Initial ECG tracings (leads II, III, and aVF) obtained from a dog during cardiologie evaluation the day after development of acute pulmonary edema during the preceding night, for which the dog was admitted to the emergency room. In these tracings, notice the wide QRS complex tachycardia (heart rate, 174 beats/min) with a right bundle branch block pattern. P waves are intermittent. The R-wave variation is respiratory artifact. Paper speed = 25 mm/s; 1 cm = 1 mV.
Citation: Journal of the American Veterinary Medical Association 249, 8; 10.2460/javma.249.8.898
ECG Interpretation
The 6-lead surface ECG tracing (Figure 1) revealed a wide QRS complex tachycardia and heart rate of 174 beats/min. The ventricular coupling interval was regular (340 milliseconds), and the QRS complex duration was 73 milliseconds (reference range, ≤ 60 milliseconds). The inability to clearly identify P waves made differentiation between ventricular tachycardia and supraventricular tachycardia with ventricular conduction disturbance difficult. At this point, the 3 differential diagnoses were accelerated idioventricular rhythm (AIVR), ventricular tachycardia (VT), or supraventricular tachycardia with wide QRS complexes. However, because the dog had an acute hemodynamic compromise, VT was most probable, even though the heart rate was not as fast as it would be expected.
The presence of a capture beat (Figure 2) with narrow QRS complex (duration, 50 milliseconds) and a fast run of narrow QRS complex tachycardia (Figure 3) illustrated the morphology of this dog's normal QRS complexes. Given the ECG findings, the diagnosis of ventricular tachyarrhythmia was supported. Pharmacological cardioversion was performed initially via IV administration of lidocaine hydrochloride (2 mg/kg); however, this procedure failed to achieve conversion to sinus rhythm. An attempt at rhythm conversion was then made via bolus administration of amiodarone hydrochloride (5 mg/kg [2.27 mg/lb], IV). After this treatment, a 6-lead surface ECG revealed VT, a heart rate of 186 beats/min, some QRS complexes with R-on-T phenomenon, and fusion beats. Unfortunately, because of the dog's uncooperative behavior, a constant rate infusion of amiodarone could not be performed. The dog was discharged from the hospital, and the owners were instructed to administer amiodarone (13.7 mg/kg [6.2 mg/lb], q 12 h) orally. During a recheck evaluation following 7 days of medical treatment with amiodarone, the owners reported the dog's condition appeared excellent. On physical examination, heart rhythm was regular, heart rate was 144 beats/min, and femoral pulse quality was strong and synchronous with the heartbeat. An ECG examination was declined by the owners. The amiodarone dosage was reduced (6.8 mg/kg [3.1 mg/lb], PO, q 12 h). The owners were instructed to maintain administration of the previously prescribed drugs and return the dog for a recheck examination 1 week later.

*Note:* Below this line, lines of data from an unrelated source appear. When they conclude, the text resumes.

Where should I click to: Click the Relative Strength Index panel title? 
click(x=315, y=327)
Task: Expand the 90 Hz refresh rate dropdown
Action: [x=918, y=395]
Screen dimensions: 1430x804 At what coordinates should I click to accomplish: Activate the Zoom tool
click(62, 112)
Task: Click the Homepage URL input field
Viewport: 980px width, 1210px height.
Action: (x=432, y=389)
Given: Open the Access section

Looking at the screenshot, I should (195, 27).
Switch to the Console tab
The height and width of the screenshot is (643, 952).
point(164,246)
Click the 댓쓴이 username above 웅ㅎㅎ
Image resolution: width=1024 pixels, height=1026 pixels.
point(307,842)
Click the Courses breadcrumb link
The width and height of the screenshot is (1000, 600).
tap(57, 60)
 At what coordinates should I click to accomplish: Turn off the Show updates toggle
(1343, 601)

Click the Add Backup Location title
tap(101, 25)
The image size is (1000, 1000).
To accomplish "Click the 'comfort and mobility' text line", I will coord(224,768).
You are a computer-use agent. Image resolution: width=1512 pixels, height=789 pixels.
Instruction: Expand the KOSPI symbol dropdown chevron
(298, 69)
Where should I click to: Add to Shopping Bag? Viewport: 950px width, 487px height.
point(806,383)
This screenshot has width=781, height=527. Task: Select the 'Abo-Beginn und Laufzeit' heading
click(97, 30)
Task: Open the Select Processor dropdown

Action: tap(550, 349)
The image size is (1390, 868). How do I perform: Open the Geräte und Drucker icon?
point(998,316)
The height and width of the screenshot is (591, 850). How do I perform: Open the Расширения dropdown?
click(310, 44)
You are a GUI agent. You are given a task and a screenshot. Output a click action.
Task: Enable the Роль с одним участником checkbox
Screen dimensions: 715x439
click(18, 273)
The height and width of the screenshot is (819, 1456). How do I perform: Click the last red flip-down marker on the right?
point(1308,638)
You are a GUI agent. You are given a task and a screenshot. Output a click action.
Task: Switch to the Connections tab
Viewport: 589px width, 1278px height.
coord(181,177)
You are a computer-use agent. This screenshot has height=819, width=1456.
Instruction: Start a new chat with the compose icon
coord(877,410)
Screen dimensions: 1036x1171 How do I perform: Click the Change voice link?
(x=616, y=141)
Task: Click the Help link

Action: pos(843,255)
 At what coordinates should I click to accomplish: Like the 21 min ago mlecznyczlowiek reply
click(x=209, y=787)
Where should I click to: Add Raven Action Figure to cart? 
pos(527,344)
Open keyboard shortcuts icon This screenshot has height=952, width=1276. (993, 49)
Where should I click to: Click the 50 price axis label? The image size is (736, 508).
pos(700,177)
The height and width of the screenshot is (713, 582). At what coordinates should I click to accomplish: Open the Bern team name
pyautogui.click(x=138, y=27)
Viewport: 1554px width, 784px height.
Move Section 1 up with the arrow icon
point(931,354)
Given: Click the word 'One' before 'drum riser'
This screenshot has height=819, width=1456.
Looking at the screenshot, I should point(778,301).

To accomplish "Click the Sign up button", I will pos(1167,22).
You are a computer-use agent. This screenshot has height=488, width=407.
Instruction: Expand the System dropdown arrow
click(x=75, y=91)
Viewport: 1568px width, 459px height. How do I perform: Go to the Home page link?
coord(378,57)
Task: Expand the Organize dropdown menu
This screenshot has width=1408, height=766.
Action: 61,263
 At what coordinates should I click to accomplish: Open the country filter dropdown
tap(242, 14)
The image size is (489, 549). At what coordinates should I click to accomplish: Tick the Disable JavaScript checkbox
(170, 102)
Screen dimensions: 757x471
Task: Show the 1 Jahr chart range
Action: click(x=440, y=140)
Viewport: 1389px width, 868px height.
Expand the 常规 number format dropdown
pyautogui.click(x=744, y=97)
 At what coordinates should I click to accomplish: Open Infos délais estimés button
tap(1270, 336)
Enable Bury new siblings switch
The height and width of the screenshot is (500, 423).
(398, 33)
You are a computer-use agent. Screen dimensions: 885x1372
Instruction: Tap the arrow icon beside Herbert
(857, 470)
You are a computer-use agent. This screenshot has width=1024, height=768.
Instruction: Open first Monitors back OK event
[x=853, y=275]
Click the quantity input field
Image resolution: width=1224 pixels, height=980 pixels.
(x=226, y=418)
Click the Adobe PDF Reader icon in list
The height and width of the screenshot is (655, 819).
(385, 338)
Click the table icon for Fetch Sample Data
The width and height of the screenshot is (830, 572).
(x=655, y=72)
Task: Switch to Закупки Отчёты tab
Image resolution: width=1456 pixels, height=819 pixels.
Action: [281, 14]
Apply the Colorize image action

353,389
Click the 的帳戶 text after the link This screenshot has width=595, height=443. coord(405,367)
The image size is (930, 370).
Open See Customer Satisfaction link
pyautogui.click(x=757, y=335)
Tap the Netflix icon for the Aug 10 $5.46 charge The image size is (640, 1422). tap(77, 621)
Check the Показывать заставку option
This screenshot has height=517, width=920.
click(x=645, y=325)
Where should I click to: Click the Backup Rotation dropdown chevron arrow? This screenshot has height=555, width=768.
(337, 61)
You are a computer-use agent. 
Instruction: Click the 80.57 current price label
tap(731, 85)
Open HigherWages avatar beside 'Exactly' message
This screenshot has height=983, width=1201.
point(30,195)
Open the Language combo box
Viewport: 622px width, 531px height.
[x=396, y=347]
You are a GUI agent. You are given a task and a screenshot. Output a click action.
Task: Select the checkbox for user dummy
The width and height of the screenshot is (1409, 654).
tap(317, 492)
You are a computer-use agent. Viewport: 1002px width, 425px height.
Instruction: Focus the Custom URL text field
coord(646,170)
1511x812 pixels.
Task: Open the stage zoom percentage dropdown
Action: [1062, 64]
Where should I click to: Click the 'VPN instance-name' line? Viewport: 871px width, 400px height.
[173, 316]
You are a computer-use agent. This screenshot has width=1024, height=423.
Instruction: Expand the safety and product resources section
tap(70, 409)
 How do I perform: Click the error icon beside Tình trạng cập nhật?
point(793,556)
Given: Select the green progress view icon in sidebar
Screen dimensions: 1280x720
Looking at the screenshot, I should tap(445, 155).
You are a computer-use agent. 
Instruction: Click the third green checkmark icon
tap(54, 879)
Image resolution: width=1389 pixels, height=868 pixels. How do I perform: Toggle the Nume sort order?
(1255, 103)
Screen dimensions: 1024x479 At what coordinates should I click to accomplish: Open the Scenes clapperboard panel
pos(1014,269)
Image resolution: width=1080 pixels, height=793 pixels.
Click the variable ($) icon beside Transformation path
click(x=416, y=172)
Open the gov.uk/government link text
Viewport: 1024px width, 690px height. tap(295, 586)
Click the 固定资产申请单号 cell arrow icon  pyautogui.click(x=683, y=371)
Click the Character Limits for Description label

Lead II ECG tracing obtained from the dog in Figure 1 almost immediately after the initial recording. Notice the predominant rhythm is ventricular and there is a captured beat (arrow). The captured beat had normal QRS complex morphology (duration, 50 milliseconds) for this dog. Paper speed = 50 mm/s; 1 cm = 1 mV.
Citation: Journal of the American Veterinary Medical Association 249, 8; 10.2460/javma.249.8.898
Additional ECG tracings (leads II, III, and aVF) obtained from the dog in Figure 1 at 2 minutes and 41 seconds after the initial recording. Notice a fast run of supraventricular tachycardia (arrow) with a heart rate of 233 beats/min. Paper speed = 25 mm/s; 1 cm = 1 mV.
Citation: Journal of the American Veterinary Medical Association 249, 8; 10.2460/javma.249.8.898
At the second recheck evaluation (7 days after amiodarone dosage reduction), another 6-lead surface ECG examination was performed (Figure 4). On the ECG tracings, the sinus rhythm appeared normal, heart rate was 160 beats/min, QRS complex duration was 60 milliseconds, and PR interval duration was 90 milliseconds.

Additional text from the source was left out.